Ready to take the heat in the former Yugoslav Republic of Macedonia

WHO/Margarita Spasenovska

The hospital has activated the crisis management plan and is ready to respond to the situation in the former Yugoslav Republic of Macedonia

The Strumica Region in the former Yugoslav Republic of Macedonia is vulnerable to heat waves, often resulting in fires in the forests surrounding the city. In July 2012 four people lost their lives in the region and many others were injured as a result of just such a fire. In order to strengthen preparedness for crisis situations and climate change related emergencies, a simulation exercise took place on 22 May 2013, the fourth such event.

The exercise demonstrated the strong, collaborative relationship between WHO and the health authorities in the former Yugoslav Republic of Macedonia. The key stakeholders were Strumica General Hospital (an important regional hospital centre), Emergency Medical Services, Crisis Management Centre, the Red Cross, fire-rescue units, the Ministry of the Interior and the Ministry of Defence.

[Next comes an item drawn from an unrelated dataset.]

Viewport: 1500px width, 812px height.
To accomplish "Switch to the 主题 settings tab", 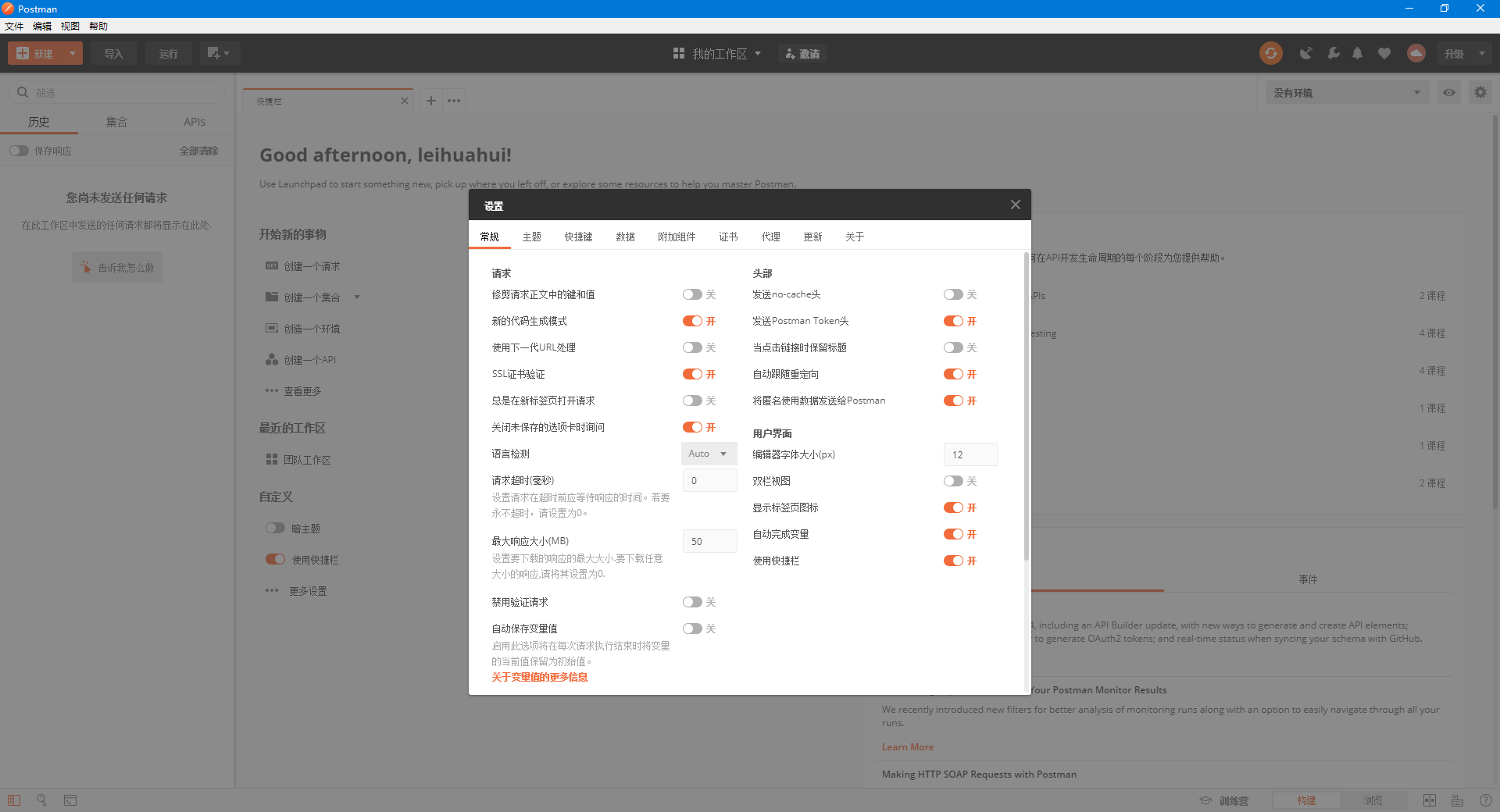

Prior to the simulation exercise some preparatory meetings were held to establish the parameters of the exercise such as expected casualties, trigger indicators for activating the emergency response plan, triage and patient traffic flow as well as the responsibilities of hospital and emergency medical services staff.

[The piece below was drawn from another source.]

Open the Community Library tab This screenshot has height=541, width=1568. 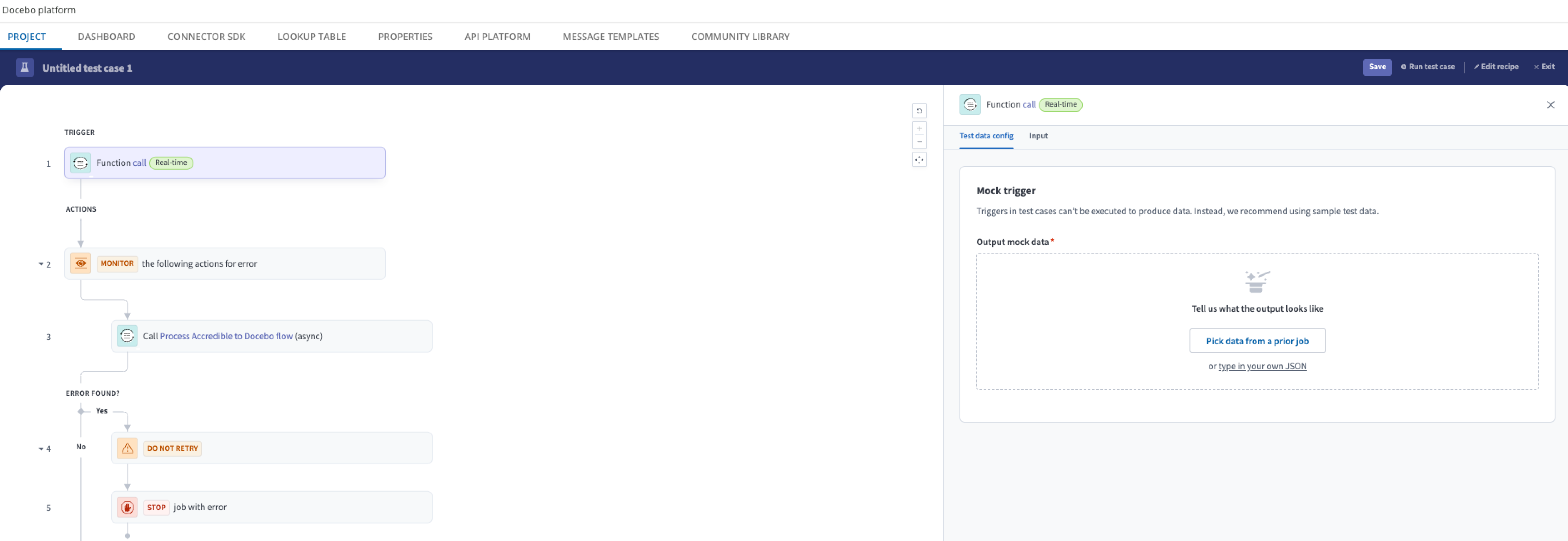point(739,37)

Testing emergency preparedness

The simulation allowed the authorities to test general preparedness and also the implementation of the National Heat Health Action Plan, which was established in the country in 2010 as part of the WHO and German Federal Ministry for the Environment, Nature Conservation and Nuclear Safety (BMU) project: “Protecting health from climate change – a seven country initiative.” The exercise revealed many strengths in the current hospital crisis preparedness plan including strong command leadership, committed and qualified staff and effective management of incoming patients. It also revealed some potential gaps in the system and potential problems that can now be addressed.